Faisal juga mengatakan 'pancingan' maskapai asing, sejatinya bisa menjadi titik awal bagi pemerintah untuk benar-benar membangun industri penerbangan secara lebih menyeluruh. Maklum saja, undangan biasanya disertai dengan insentif, terlebih bagi pelaku usaha yang bisa membangun industri dari hulu ke hilir.

Pembenahan Struktural

Daripada mengundang maskapai asing, Alvin menilai lebih baik pemerintah mengatasi persoalan yang berbuntut pada tingginya tarif tiket pesawat. Upaya tersebut bisa dilakukan dengan pembenahan secara struktural.

Namun, menurutnya, pembenahan lebih baik menyasar ke maskapai nasional yang saat ini masih jatuh bangun bertahan di industri ini. Pembenahan bisa dilakukan dengan berikan insentif untuk pengembangan industri penerbangan di dalam negeri berupa pembebasan pajak atas penggunaan bahan bakar pesawat berjenis avtur.

Insentif juga perlu diberikan terkait bea masuk atas impor suku cadang pesawat. Alvin mengatakan selama ini sejumlah maskapai lebih memilih untuk menggunakan jasa MRO di negara tetangga, seperti Malaysia dan Singapura.
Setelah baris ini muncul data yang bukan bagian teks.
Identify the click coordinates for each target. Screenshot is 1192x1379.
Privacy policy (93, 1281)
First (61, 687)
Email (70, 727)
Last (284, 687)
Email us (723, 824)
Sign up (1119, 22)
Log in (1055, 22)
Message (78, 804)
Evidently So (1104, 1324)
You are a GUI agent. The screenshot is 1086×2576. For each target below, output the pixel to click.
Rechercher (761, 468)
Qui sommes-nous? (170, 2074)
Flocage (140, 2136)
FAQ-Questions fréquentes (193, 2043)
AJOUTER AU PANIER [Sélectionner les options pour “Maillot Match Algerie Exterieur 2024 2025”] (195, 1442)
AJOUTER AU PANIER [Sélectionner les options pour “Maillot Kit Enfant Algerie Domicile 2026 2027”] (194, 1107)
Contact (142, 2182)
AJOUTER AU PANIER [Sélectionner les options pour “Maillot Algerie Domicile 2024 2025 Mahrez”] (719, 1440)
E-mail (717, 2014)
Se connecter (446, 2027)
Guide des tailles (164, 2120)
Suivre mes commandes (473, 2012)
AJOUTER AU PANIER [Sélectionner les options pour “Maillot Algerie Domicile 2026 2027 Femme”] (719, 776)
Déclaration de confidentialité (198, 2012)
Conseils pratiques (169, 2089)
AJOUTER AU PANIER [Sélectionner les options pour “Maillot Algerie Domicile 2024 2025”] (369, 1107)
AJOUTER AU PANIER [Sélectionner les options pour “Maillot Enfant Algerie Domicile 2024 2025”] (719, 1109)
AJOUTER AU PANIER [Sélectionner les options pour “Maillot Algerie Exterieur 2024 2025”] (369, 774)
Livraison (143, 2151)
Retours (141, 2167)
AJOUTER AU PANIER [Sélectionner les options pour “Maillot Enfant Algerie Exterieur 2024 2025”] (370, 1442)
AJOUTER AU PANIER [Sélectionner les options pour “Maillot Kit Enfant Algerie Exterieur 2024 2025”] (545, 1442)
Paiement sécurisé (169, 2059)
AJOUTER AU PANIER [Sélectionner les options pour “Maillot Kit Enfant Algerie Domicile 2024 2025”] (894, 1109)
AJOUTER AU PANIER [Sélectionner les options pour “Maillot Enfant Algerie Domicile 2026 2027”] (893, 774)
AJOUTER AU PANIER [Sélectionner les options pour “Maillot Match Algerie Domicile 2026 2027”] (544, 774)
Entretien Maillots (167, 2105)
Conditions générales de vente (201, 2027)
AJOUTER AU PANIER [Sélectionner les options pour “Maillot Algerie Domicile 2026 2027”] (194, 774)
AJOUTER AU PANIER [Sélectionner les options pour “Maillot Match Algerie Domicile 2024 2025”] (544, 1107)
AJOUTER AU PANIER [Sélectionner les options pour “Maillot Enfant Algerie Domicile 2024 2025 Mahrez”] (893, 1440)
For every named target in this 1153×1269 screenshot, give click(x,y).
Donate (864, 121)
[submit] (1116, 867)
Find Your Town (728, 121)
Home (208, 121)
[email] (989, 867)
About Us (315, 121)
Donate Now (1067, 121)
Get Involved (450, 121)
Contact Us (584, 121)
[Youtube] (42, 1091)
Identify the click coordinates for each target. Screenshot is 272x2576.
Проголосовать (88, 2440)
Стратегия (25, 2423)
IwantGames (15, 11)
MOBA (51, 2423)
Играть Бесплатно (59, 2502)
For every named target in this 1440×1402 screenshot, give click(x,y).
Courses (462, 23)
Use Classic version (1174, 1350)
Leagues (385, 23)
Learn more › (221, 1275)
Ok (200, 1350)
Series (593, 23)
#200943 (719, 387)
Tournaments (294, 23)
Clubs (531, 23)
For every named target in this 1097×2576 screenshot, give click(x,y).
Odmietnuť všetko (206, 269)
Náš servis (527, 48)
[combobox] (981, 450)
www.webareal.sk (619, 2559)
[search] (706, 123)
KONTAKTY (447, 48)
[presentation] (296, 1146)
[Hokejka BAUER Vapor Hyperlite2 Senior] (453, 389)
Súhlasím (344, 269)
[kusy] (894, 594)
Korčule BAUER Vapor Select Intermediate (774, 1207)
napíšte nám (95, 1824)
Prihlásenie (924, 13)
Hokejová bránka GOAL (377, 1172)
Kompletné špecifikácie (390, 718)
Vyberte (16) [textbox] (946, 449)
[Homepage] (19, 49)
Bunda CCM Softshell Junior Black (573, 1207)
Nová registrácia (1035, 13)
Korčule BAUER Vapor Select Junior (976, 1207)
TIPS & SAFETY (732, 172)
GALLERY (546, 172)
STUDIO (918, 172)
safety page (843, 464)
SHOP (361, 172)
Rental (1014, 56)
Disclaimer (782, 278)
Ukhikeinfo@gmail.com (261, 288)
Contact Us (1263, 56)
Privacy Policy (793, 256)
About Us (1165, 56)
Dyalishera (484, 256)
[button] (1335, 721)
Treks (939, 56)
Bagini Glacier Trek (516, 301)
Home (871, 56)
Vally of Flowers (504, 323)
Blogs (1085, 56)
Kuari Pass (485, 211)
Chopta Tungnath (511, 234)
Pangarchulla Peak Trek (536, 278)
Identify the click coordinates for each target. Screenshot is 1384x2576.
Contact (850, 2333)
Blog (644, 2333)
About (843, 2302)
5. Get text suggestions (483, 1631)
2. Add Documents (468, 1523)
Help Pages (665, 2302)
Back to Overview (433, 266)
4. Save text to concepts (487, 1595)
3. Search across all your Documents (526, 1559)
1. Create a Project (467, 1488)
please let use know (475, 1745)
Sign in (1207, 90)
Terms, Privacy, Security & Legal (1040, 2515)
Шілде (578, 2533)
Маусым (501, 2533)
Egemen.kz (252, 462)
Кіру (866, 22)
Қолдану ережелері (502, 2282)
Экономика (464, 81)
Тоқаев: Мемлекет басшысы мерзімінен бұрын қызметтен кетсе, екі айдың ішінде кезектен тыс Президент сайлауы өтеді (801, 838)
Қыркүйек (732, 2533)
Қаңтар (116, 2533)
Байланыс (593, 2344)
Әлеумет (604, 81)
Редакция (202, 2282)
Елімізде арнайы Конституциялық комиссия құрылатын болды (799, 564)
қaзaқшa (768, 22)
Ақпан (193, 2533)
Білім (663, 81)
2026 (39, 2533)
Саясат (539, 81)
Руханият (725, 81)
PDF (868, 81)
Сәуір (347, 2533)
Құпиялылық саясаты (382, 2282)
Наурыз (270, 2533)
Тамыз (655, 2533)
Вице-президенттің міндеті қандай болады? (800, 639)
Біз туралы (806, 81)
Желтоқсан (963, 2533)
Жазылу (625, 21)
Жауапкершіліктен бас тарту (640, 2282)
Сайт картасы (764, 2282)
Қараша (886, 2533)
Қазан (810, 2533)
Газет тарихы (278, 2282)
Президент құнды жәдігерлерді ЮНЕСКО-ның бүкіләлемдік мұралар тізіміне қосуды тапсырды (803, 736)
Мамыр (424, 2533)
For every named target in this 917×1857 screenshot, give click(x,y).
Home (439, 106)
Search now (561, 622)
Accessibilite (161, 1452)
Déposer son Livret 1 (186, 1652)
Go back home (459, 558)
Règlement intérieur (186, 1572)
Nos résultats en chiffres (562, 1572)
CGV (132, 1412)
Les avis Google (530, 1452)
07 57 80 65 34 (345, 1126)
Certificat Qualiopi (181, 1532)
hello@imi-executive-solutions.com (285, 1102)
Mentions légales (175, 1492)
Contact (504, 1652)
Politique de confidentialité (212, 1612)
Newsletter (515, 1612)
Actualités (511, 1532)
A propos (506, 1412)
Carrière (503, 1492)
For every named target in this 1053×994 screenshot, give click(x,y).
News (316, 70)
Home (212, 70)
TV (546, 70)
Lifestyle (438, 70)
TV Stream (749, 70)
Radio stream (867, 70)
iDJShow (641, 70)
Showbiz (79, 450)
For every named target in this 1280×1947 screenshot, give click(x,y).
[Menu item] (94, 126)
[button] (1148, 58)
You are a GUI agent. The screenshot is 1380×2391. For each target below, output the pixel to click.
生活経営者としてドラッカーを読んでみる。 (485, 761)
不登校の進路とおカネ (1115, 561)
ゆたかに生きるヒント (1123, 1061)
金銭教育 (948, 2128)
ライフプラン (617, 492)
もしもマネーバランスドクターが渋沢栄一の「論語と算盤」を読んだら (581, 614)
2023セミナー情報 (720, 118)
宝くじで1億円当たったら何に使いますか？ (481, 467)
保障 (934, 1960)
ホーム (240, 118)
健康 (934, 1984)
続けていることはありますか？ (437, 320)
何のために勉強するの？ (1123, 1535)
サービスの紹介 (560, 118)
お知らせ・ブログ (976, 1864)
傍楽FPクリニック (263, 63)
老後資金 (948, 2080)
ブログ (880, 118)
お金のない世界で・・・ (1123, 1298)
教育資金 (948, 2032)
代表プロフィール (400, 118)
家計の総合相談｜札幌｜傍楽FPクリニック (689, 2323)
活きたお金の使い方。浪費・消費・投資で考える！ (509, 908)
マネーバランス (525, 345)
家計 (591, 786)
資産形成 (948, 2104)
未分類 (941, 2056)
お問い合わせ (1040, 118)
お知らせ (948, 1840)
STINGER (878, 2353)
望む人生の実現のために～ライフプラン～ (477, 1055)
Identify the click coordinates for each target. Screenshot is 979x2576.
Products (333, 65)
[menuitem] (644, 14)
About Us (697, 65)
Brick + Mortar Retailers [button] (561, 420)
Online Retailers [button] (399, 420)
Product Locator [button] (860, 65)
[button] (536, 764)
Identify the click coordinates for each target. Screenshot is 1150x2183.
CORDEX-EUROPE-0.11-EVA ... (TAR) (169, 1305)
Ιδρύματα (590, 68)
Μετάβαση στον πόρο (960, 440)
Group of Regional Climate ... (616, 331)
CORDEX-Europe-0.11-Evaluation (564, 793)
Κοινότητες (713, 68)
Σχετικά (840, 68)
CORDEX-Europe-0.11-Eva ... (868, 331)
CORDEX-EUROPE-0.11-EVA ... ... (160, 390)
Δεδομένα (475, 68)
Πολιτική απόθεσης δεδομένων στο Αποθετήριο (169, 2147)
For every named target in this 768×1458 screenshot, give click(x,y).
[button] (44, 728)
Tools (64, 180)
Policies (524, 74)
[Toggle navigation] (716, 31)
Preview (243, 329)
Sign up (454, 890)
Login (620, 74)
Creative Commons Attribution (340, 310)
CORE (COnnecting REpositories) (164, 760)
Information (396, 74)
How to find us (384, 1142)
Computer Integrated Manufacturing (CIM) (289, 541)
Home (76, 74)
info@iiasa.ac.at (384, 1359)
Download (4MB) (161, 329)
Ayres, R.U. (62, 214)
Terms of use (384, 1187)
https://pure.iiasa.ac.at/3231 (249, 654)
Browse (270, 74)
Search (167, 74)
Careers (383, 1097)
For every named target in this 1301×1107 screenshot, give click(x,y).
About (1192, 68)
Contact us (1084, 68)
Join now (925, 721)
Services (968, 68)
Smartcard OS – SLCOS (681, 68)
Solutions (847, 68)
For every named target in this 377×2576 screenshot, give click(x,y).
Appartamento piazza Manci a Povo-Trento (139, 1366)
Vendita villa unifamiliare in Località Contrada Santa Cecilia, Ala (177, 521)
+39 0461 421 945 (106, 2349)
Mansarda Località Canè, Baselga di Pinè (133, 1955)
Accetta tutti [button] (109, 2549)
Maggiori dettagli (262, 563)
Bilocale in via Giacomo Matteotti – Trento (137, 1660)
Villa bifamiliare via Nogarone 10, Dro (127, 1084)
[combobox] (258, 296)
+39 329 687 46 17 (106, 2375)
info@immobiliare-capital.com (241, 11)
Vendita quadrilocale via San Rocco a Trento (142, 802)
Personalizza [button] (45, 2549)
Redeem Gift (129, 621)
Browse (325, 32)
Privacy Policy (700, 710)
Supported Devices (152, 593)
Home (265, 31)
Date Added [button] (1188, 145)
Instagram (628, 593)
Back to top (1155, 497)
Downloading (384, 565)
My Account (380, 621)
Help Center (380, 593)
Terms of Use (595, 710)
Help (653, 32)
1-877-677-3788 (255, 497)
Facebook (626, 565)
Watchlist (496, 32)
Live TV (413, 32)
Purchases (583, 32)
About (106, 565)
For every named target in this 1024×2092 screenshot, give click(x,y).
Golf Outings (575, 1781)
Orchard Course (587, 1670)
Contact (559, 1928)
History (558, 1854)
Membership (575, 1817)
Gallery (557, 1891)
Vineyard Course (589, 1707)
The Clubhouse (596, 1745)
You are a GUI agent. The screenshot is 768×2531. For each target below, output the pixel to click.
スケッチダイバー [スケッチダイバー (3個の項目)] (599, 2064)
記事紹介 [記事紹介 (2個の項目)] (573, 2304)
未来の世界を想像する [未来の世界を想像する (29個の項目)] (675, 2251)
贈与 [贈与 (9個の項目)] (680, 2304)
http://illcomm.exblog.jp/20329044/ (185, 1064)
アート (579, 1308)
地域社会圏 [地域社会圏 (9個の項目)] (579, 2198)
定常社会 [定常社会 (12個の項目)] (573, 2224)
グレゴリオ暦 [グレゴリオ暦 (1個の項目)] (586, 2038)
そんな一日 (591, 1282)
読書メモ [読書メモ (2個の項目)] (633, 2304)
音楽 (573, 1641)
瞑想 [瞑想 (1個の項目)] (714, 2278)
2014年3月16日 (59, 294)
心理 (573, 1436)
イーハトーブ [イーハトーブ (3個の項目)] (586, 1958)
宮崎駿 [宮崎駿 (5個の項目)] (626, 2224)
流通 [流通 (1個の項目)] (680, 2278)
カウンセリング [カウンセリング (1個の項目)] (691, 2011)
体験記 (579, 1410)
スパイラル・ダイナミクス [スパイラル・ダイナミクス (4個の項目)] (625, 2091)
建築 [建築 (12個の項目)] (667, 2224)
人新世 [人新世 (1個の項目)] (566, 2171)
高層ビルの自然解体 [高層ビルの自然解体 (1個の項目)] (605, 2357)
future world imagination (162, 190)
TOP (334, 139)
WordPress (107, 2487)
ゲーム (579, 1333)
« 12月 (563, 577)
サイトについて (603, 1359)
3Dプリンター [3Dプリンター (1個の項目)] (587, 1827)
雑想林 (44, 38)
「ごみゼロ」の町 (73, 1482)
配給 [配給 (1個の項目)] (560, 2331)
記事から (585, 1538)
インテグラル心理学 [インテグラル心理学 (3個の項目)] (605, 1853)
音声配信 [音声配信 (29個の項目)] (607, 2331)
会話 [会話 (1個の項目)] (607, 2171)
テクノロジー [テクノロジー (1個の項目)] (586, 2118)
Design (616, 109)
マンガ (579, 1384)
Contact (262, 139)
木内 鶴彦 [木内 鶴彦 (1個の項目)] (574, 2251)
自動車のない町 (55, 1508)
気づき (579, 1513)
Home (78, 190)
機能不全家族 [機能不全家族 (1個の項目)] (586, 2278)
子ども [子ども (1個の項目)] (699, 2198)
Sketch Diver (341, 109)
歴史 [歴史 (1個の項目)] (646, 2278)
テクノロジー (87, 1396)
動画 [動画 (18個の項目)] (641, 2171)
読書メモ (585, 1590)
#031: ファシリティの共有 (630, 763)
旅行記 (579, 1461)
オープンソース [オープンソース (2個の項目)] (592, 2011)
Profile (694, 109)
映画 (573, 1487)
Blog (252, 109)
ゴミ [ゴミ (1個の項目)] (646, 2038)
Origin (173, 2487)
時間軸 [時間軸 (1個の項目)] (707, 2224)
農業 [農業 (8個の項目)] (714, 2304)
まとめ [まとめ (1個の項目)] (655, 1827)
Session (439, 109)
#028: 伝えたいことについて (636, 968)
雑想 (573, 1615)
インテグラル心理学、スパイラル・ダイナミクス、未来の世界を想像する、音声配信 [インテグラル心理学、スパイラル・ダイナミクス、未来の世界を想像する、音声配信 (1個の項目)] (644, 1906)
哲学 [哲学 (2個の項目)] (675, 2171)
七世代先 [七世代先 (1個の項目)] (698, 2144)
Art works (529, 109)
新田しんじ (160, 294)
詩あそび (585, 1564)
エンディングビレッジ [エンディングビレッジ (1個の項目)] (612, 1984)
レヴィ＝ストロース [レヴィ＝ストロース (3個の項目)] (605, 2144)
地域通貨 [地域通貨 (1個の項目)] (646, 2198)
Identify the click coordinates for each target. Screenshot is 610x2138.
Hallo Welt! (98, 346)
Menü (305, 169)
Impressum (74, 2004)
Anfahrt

Sebab, maskapai tak perlu membayar pajak suku cadang atas pergantian yang dilakukan ketika proses MRO di luar negeri. Sekilas, ini memberikan dampak efisien kepada maskapai, namun masalah tersebut membuat MRO di dalam negeri jadi tidak bisa bersaing.

"Maka seharusnya, menteri perhubungan lebih aktif lobi menteri keuangan untuk meminta insentif perpajakan yang mendukung industri ini," tuturnya.

Selain insentif, Alvin mengatakan pemerintah juga perlu mengembangkan industri dari hulu ke hilir. Tujuannya, agar semua kebutuhan bisa dipenuhi di dalam negeri dengan harga yang terjangkau.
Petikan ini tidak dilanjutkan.